“When I think of art, I think of beauty.
Beauty is the mystery of life. It is not in the eye, it is in my mind. In our minds there
is awareness of perfection.”
– Agnes Martin, from Beauty is the Mystery of Life
To see an Agnes Martin painting is to exist in the mind. At the exhibition I felt this to be overwhelmingly true, but what does it mean? Paintings can be said to be experienced in different parts of the body: Claude Monet’s paintings can make you feel like one big eye, a Francis Bacon on the other hand, as he himself said, hits ‘directly from the eye to the stomach’, and Agnes Martin is a painter of the mind.
I felt so aware of my own thoughts by the time I’d got through all eleven rooms, that when a stranger started a conversation with me about the show, I could think of nothing to say and had to make my excuses and leave, and when I sat on the train home I could think only of my mind and its way of holding images, as though it was folding in on itself like perfectly off-white dough.
So yes, ‘paintings can be said to be experienced in different parts of the body’, but
doesn’t this draw our immediate attention to the inevitable? It is in the process of writing that I’ve discovered what I could not help but do: find ways of expressing ideas about art. Anything can be said about art, it is an infinite kind of invitation, but only by saying anything, by trying to define and comprehend (all of which is inevitable) could I understand how important it is that I don’t.
It was important to Martin too. As soon as she had begun to gain recognition for her work in New York, she packed up her studio, destroyed a lot of her paintings, and moved to the desert in New Mexico.
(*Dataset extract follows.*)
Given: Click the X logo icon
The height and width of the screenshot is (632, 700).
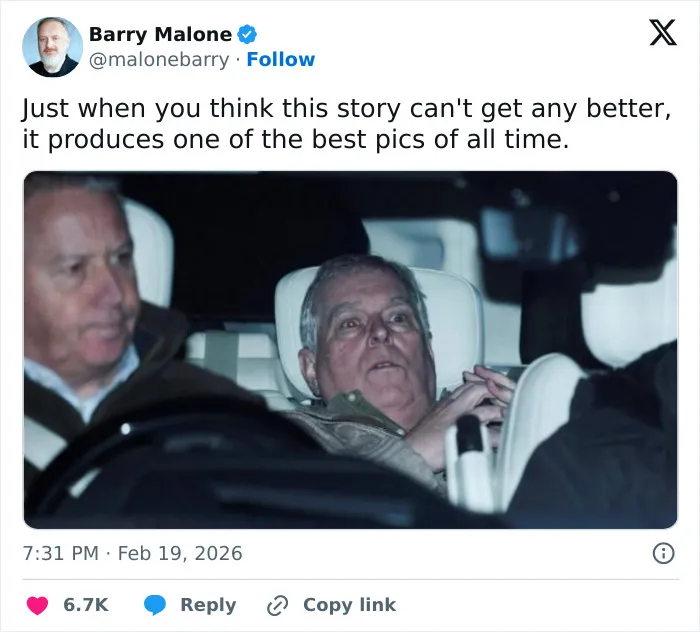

As soon as she experienced what being a successful artist entailed – having your work looked at by more than a few people, and then having your work interpreted by people who would write about the work, she escaped.
This piece of biography, and in fact the paintings themselves, reminded me of the myth of Pygmalion, the sculptor who made a statue of his ideal woman out of pure white ivory. As told by Ovid in his Metamorphoses, Pygmalion sculpts himself a statue of the ideal woman, and loves it as though it were a real woman. He prays to Venus and she brings the statue to life, but Ovid’s complex poetry always hints at the elision between the maker believing in the life of his artwork, and the artwork itself actually having a life.
Although this creator’s fantasy does come true in the myth – his artwork really takes on its own life – there is always a hint of doubt in the reader’s mind: has the statue come alive or has Pygmalion actually just become so besotted that his own artistic delusion has completely usurped the story’s outcome? The myth warns the reader or viewer of any art, not to let any willing suspension of disbelief slip into blind faith (not that myths need morals, or art needs didactics.) But more than that, it warns against the blinding power of desire: there is a distance between what you want to see and what actually is, even if you choose not to see it.
On that day I had woken tired, and arrived at the gallery early with a head full of little unknowable thoughts. As I settled in front of the first painting, the quiet horizontal lines became the lined paper on which my head emptied itself. I stood looking at the strange distillation of this first room, which seemed designed to reorder the viewer’s mind’s eye. Seeing this extensive survey of the artist’s work is a bit like visiting a mindfulness retreat. I was forcefully made aware of my mind’s shape, previously unconsidered before it hung in front of me, in the form of the canvas.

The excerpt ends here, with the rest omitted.